* EXERCISE INSTRUCTIONS *
The records below are to be written out exactly, with every picture omitted.

[INPUT FOR THIS TASK]

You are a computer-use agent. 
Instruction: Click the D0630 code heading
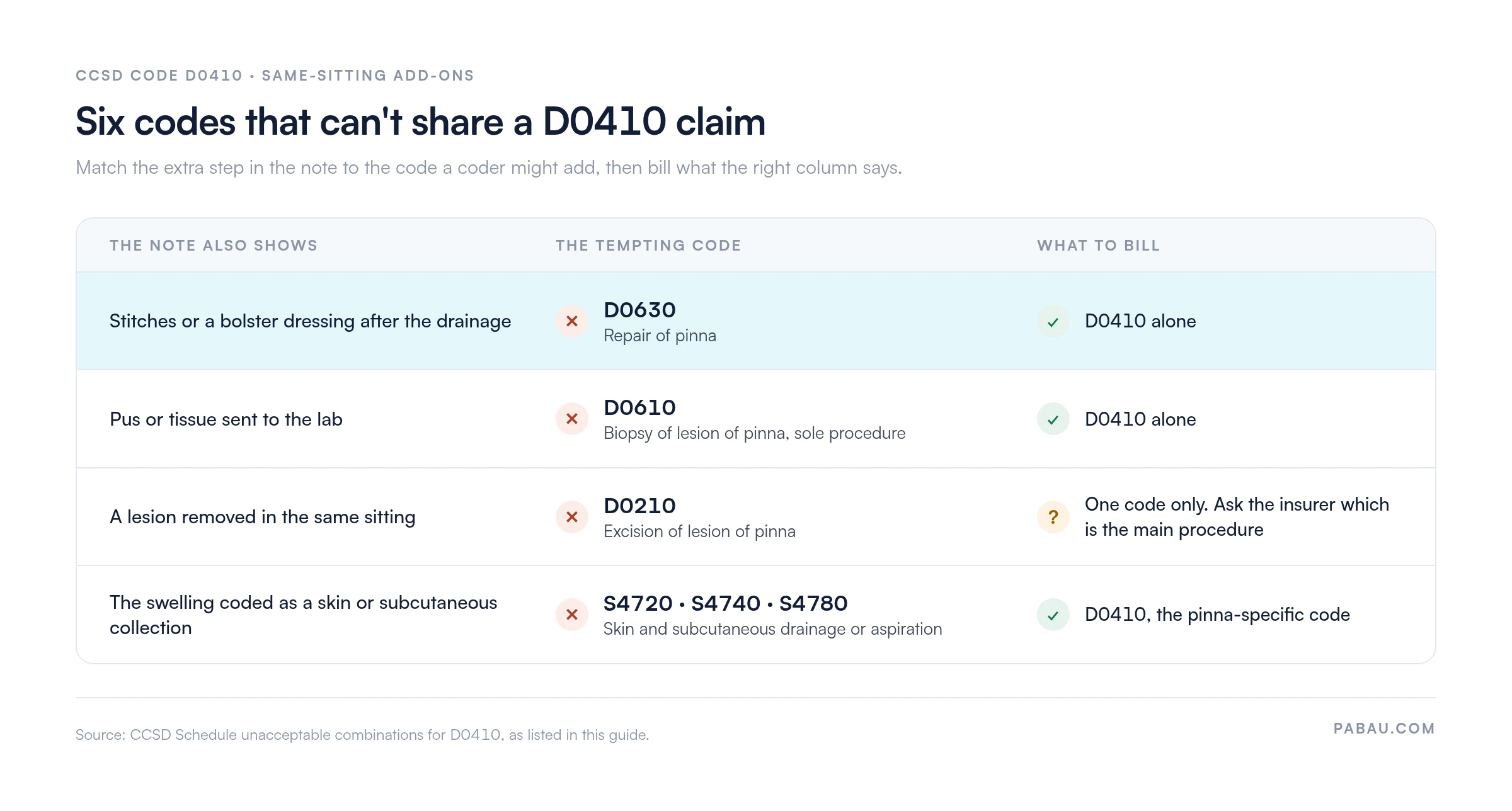[639, 310]
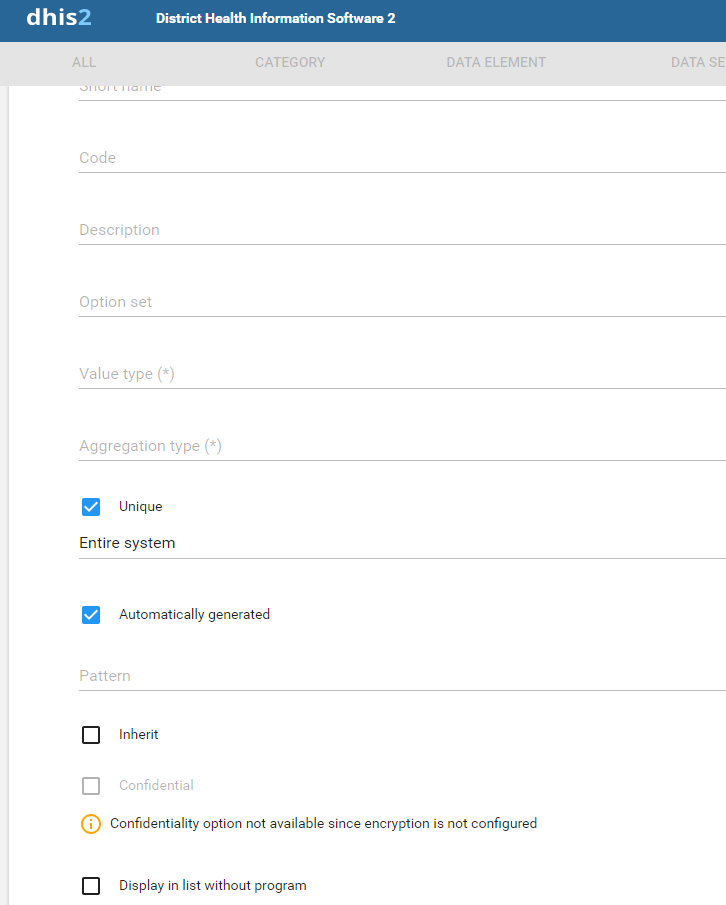726x905 pixels.
Task: Go to the DATA ELEMENT tab
Action: coord(496,62)
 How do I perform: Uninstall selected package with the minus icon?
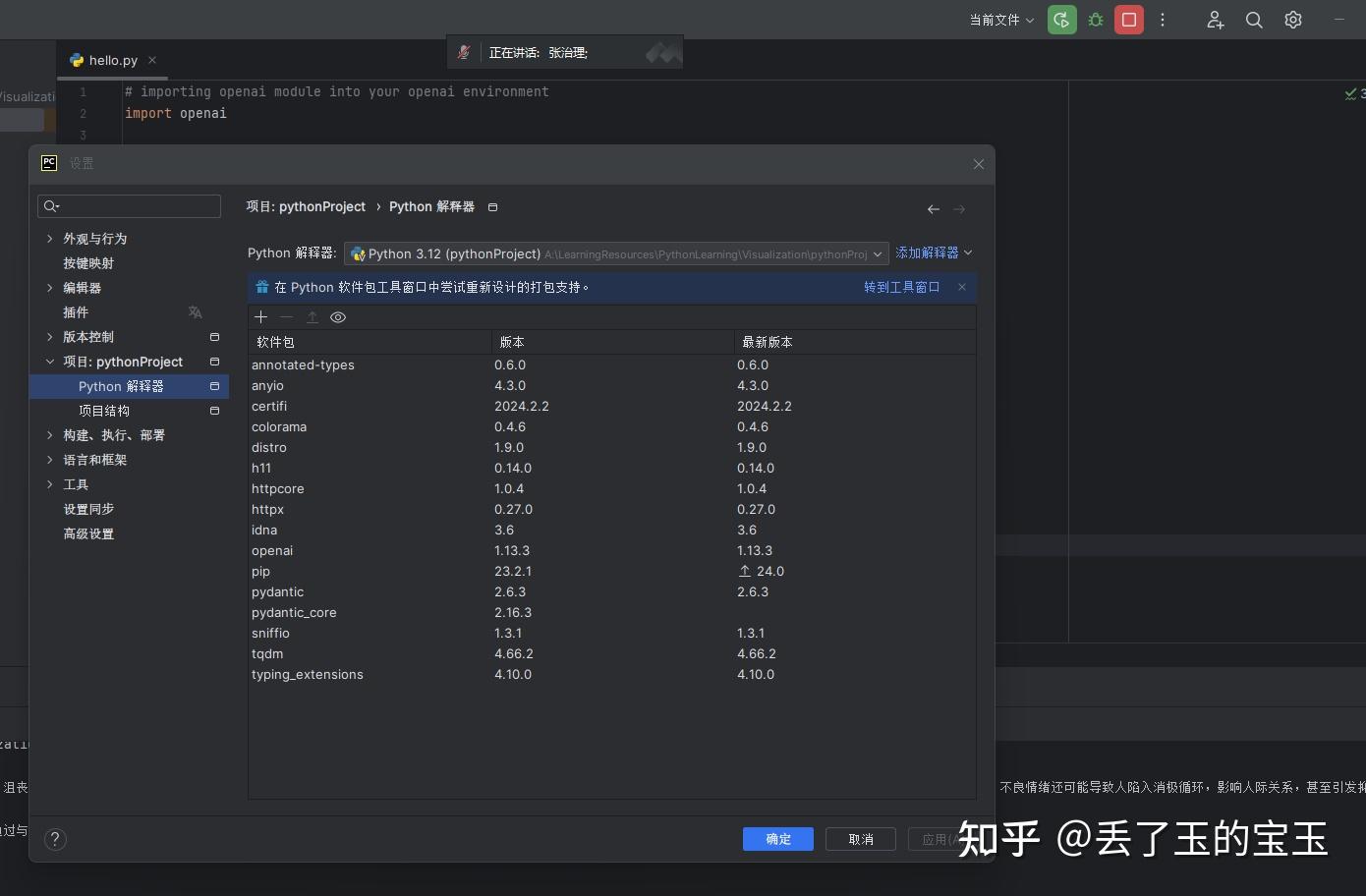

[/INPUT FOR THIS TASK]

* REPLY *
You are a computer-use agent. 
Instruction: Click the D0630 code heading
[639, 310]
726x905 pixels.
Task: Go to the DATA ELEMENT tab
Action: coord(496,62)
 How do I perform: Uninstall selected package with the minus icon?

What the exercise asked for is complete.